Esta interação, desde o início, vem se desenvolvendo sequencialmente até a narrativa que Antônio inicia na linha 29. Aqui, Antônio assume novamente o papel de protagonista da interação. O relato que ele conta é um esclarecimento para seus hábitos alimentares atuais, mas que foram desenvolvidos desde sua infância. Desde a pergunta inicial da médica, na linha 01, a lembrança da esposa acerca do tomate como alimento recorrente da rotina, até a pergunta da médica, na linha 26, “mas ele sempre foi assim? Ele era assim já antes?”, foram sequenciais e motivadores para a narrativa que se seguiu.

Nos turnos 29 e 30, Antônio narra uma história de infância com detalhes e com uma performance corporal que se destaca. Ele constrói um cenário, indicando com as mãos a posição do pé de tomate e também uma sequência de cenas, simulando passo a passo da ação da colheita ao sal que ele colocava no tomate antes de comê-lo. Sua narrativa é presente e parece não deixar de lado nenhum detalhe do que parece ter sido uma rotina nos seus dias de criança. Antônio não conta a história apenas em palavras, ele parece dar vida a uma cena. Ele dá significado ao tomate que leva cortado atualmente para comer junto com a esposa para assistir TV, ele faz mais do que justificar um hábito, ele ressignifica algo que parecia muito simples, um hábito. O hábito em si, de comer tomate assistindo TV, foi trazido por Iris, aqui, o hábito representa o presente que acontece na rotina da família, ela não introduz uma memória neste hábito. No entanto, a partir da narrativa de Antônio, um hábito do presente é ressignificado pelo passado e as memórias que Antônio traz para a interação abrem uma nova relação presente-passado. Essa dinâmica de trazer o passado para a interação só foi possível porque a consulta clínica possibilita esse tipo de abertura para que uma memória seja trazida. Questionar sobre hábitos alimentares faz parte da rotina clínica e esse tipo de pergunta envolve uma relação de passado-presente, já que hábitos são construídos, alterados ou mantidos através do tempo.

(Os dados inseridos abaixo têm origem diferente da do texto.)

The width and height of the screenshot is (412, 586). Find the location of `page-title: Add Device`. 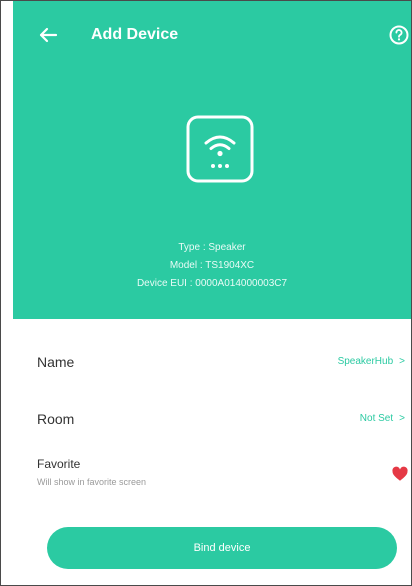

page-title: Add Device is located at coordinates (135, 34). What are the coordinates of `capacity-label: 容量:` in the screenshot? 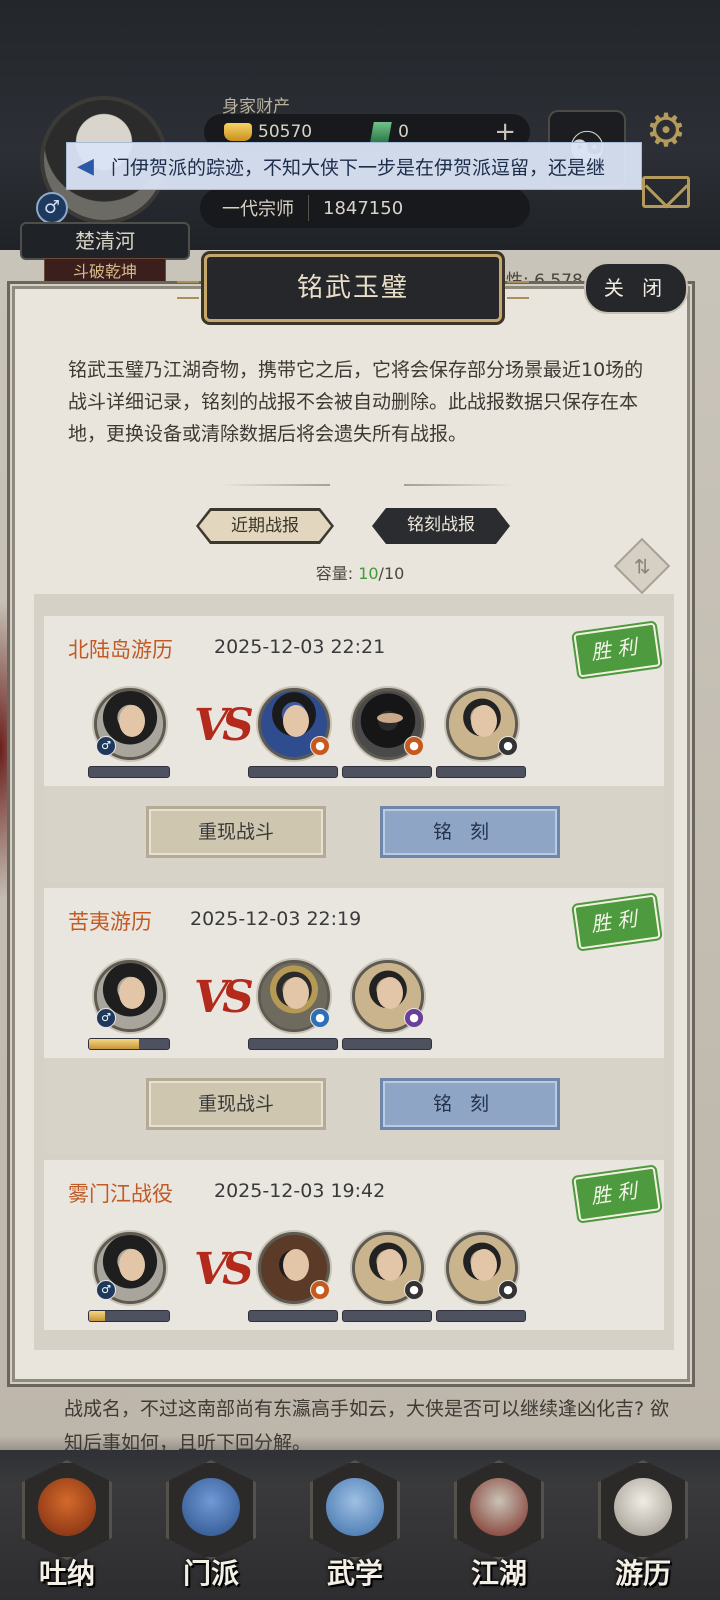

Ainda, Antônio, ao contar sua narrativa, na linha 29, transfere seu olhar de um interlocutor ao outro para checar se a atenção de todos está voltada para ele.

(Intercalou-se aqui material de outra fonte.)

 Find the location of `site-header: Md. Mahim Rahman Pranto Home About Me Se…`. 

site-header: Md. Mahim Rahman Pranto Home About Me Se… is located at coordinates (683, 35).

Após a narrativa de Antônio, Iris e Julia fazem comentários que indicam o encerramento do tópico, nenhuma delas se alinha ao que foi dito por ele, isto é, Antônio propôs, com sua narrativa, uma mudança de enquadre interacional, de consulta clínica para

uma interação mais próxima de uma conversa e as respostas de suas interlocutoras não se relacionaram com a história contada por Antônio. Iris retoma o enquadre da consulta clínica que vinha acontecendo antes da narrativa do marido, dizendo: “mas ele gosta, se alimenta bem” e Julia responde “entendi” para encerrar o tópico.